Francia: “marcia bianca” per Nahel, scontri
(Keystone-ATS) Circa 6.200 persone hanno partecipato alla marcia bianca in omaggio a Nahel, il minorenne ucciso da un poliziotto francese l’altro ieri a Nanterre, alle porte di Parigi, durante un controllo stradale: è il conteggio fornito dalla polizia all’agenzia France Presse.
Dopo la fine della marcia, guidata dalla madre del ragazzo ucciso, sono stati incendiati cassonetti e altro materiale.
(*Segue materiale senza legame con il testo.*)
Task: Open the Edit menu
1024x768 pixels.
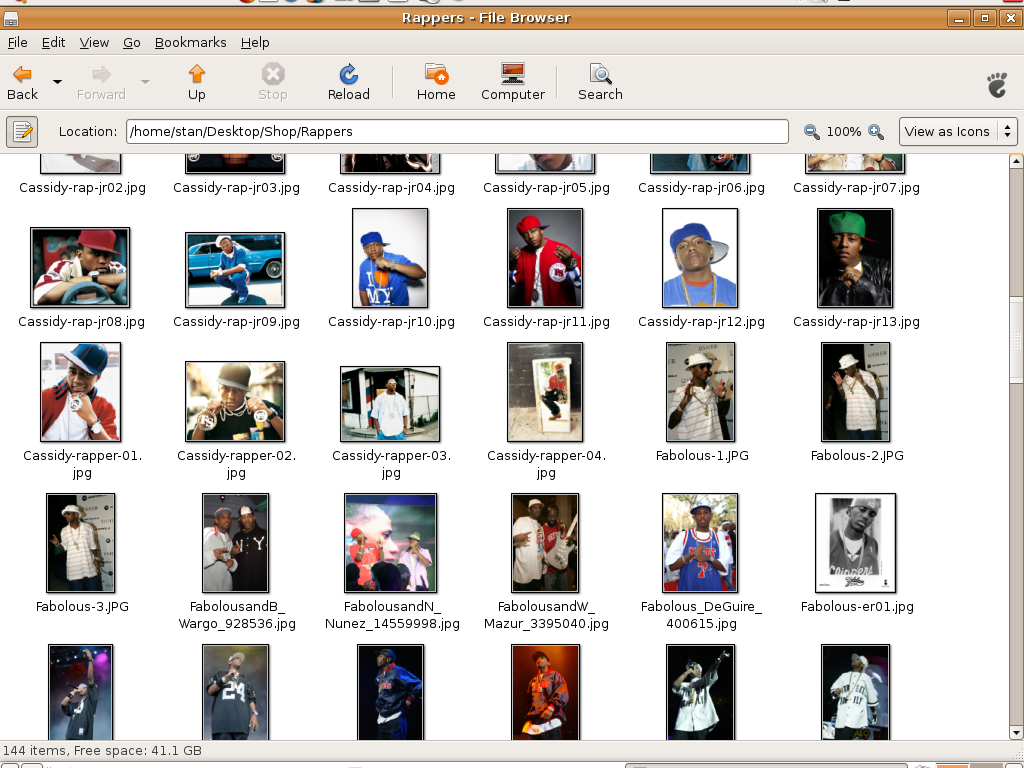Action: 53,42
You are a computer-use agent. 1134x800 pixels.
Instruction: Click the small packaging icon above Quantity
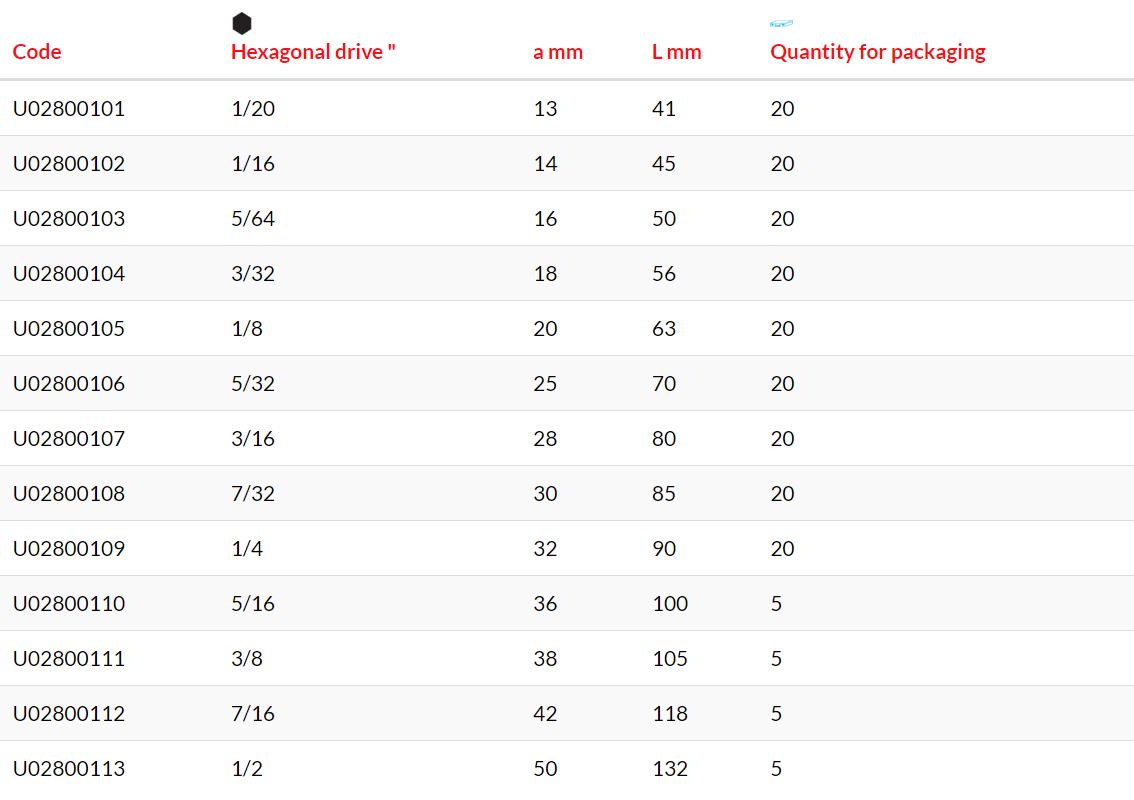tap(781, 24)
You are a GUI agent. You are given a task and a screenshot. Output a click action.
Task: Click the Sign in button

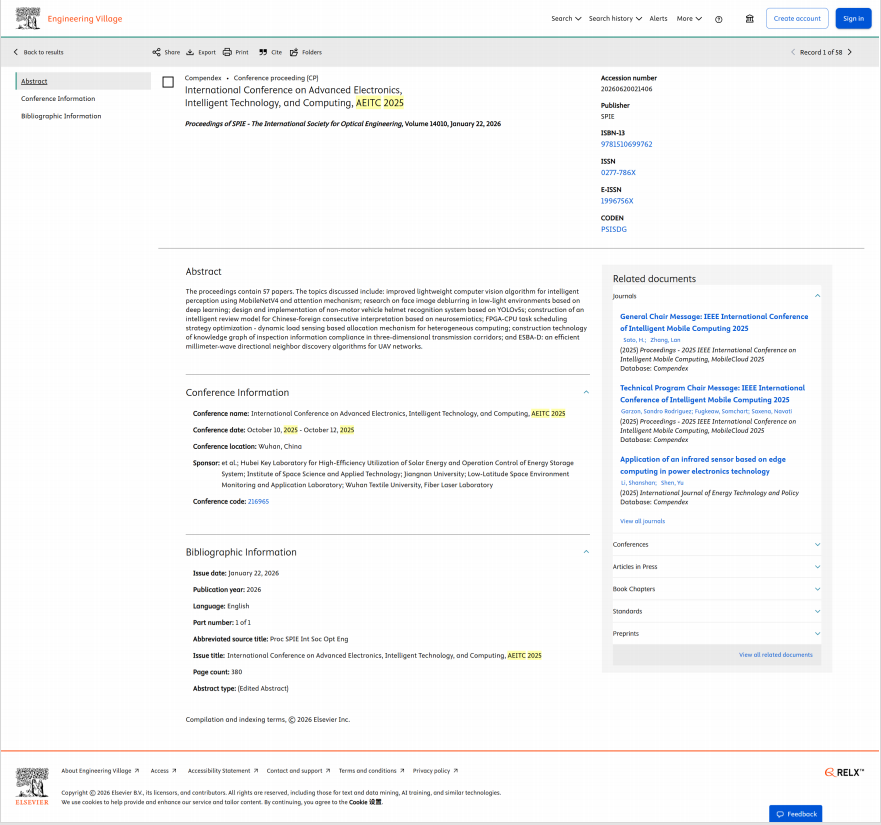[853, 18]
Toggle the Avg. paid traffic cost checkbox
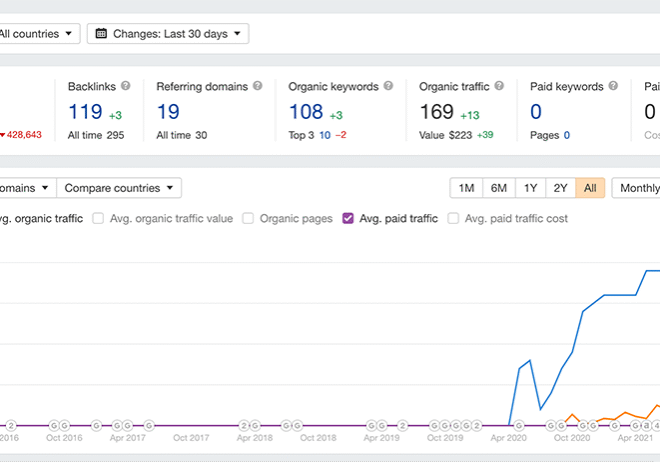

Gli scontri tra manifestanti e polizia sono diventati sempre più violenti all’arrivo davanti al tribunale di Nanterre. Diversi i poliziotti feriti e molte le auto date alle fiamme.
Il poliziotto in detenzione provvisoria
Si è intanto appreso che il poliziotto che ha aperto il fuoco contro il ragazzo di 17 anni ucciso l’altro ieri a Nanterre è stato indagato per “omicidio volontario” e piazzato in detenzione provvisoria: lo ha riferito la procura di Nanterre in un comunicato.
Partiti dal quartiere Pablo Picasso verso le 14.00, i manifestanti sono arrivati intorno alle 16 dinanzi alla prefettura di Nanterre, in prossimità del luogo in cui il giovane è stato ucciso. Sul luogo del dramma è stato osservato un minuto di silenzio prima che una parte del raduno non degenerasse negli scontri con le forze dell’ordine.